◆ PROBLEM STATEMENT:
Convert everything from the start of the items down to the line containing "x-tick-label: 300 is" into a JSON list of strings, one string per line, skipping blank lines. Leave the pictures out of the answer.

◆ THE DATA:
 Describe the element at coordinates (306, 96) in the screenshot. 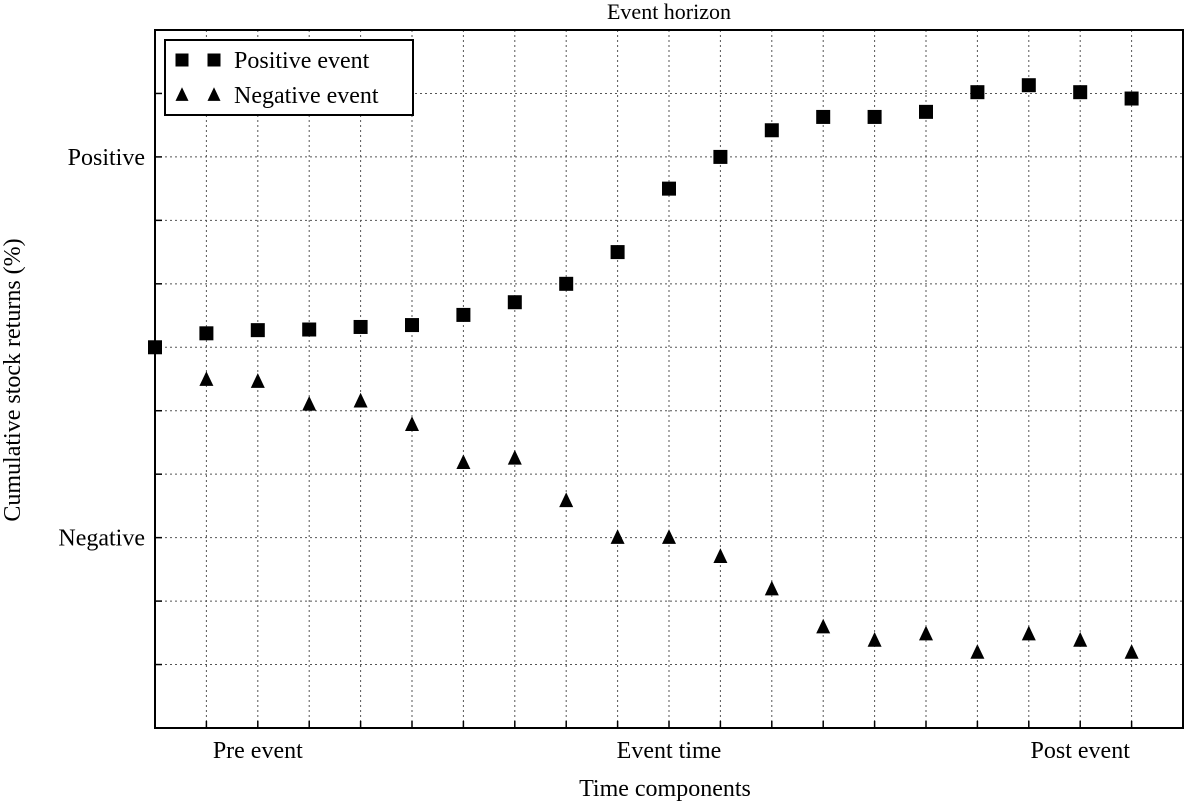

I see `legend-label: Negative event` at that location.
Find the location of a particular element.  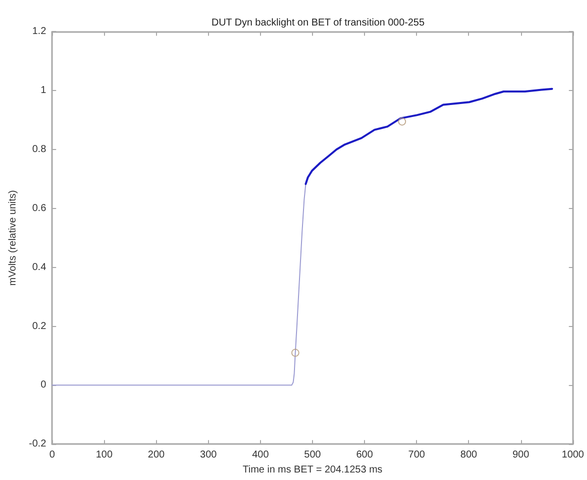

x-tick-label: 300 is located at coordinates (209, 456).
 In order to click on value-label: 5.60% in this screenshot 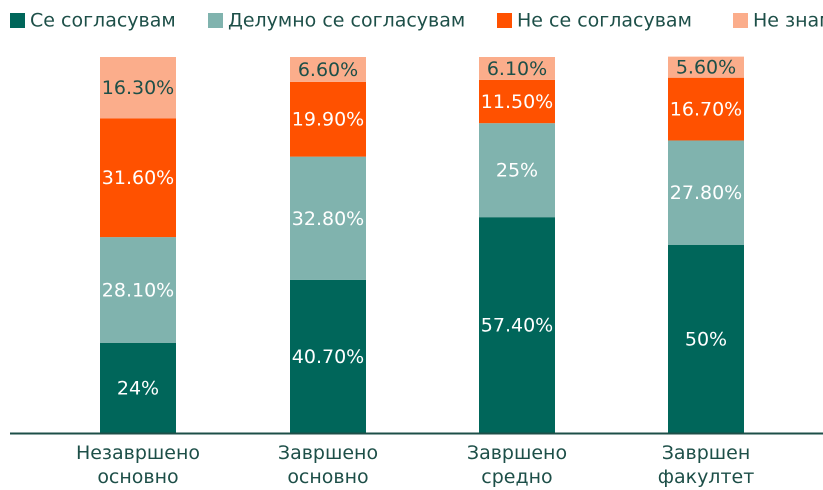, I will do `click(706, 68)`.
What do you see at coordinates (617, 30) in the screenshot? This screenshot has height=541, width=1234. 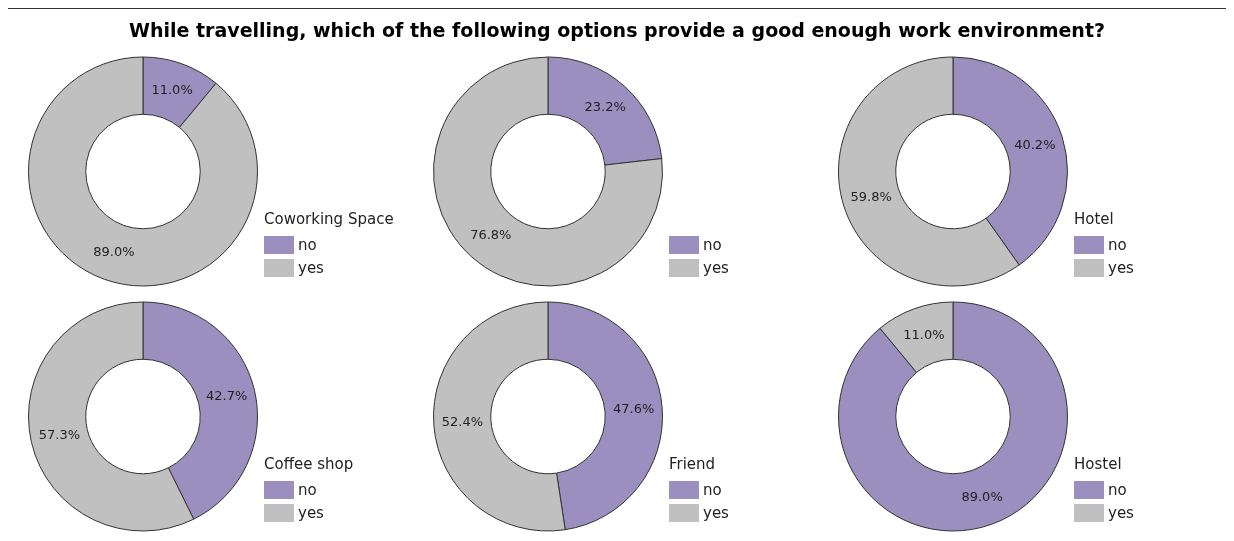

◆ OUTPUT BELOW:
[
  " Describe the element at coordinates (306, 96) in the screenshot. ",
  "I see `legend-label: Negative event` at that location.",
  "Find the location of a particular element.  ",
  "x-tick-label: 300 is located at coordinates (209, 456)."
]